3. Formerly titled "2000 MOP96 Option-February 2000."
4. Exercisable as of August 18, 2004, provided that the options became exercisable sooner in one-third increments when the market price of the Issuer's Common Stock equaled or exceeded certain thresholds for certain periods.

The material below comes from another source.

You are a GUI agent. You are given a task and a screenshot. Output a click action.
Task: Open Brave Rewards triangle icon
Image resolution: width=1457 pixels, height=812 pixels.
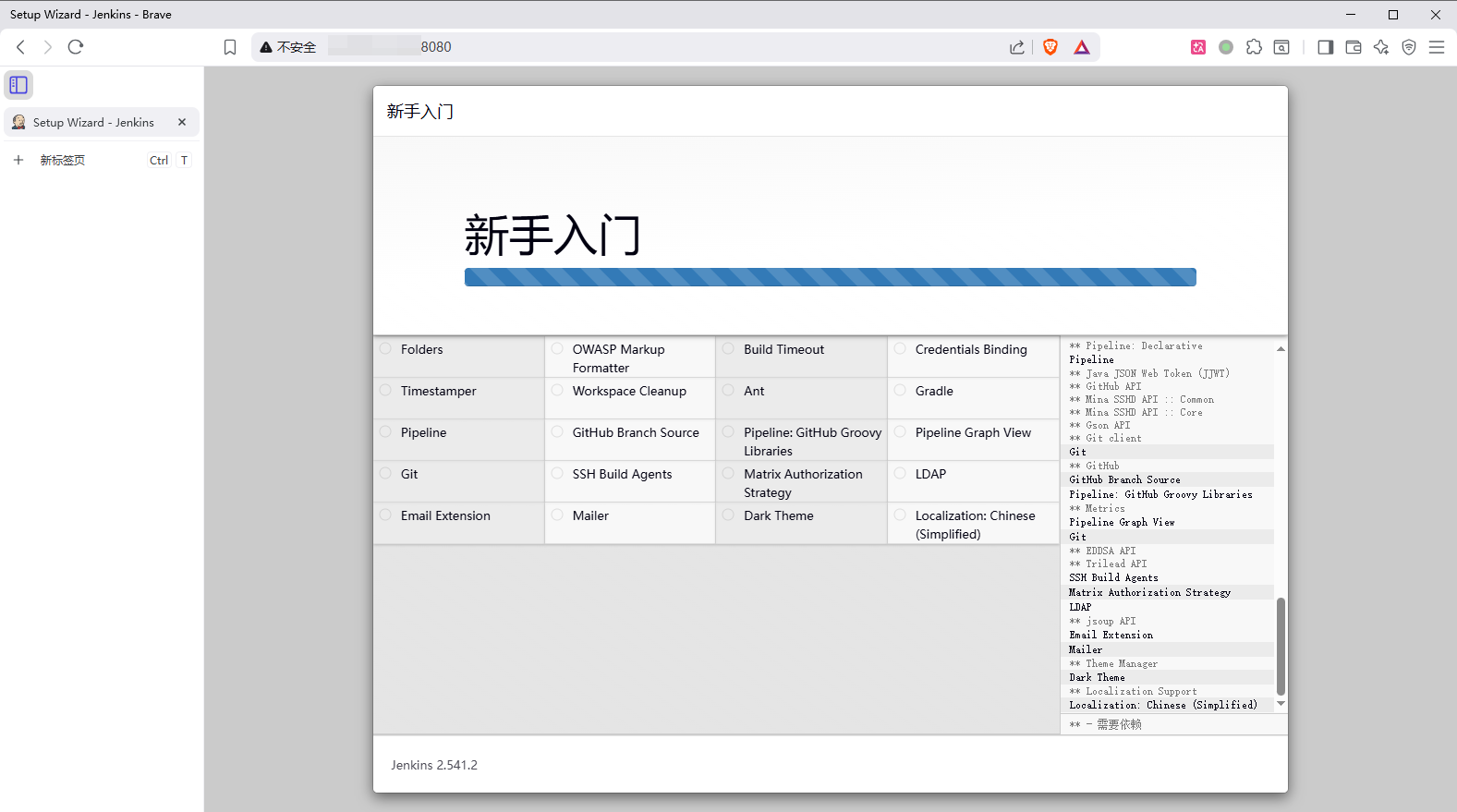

Such price targets were met during the fiscal year ended November 30, 2000.
5. Formerly titled "2000 MOP96 Option- December 2000."
6. Exercisable as of June 1, 2005 provided that the options become exercisable sooner, to no earlier than December 1, 2003, in one-third increments when the market price of the Issuer's Common Stock equals or exceeds certain thresholds for certain periods.
Jeffrey A. Welikson, Attorney-in-fact 08/13/2004
** Signature of Reporting Person Date
Reminder: Report on a separate line for each class of securities beneficially owned directly or indirectly.
* If the form is filed by more than one reporting person, see Instruction 4 (b)(v).
** Intentional misstatements or omissions of facts constitute Federal Criminal Violations See 18 U.S.C. 1001 and 15 U.S.C. 78ff(a).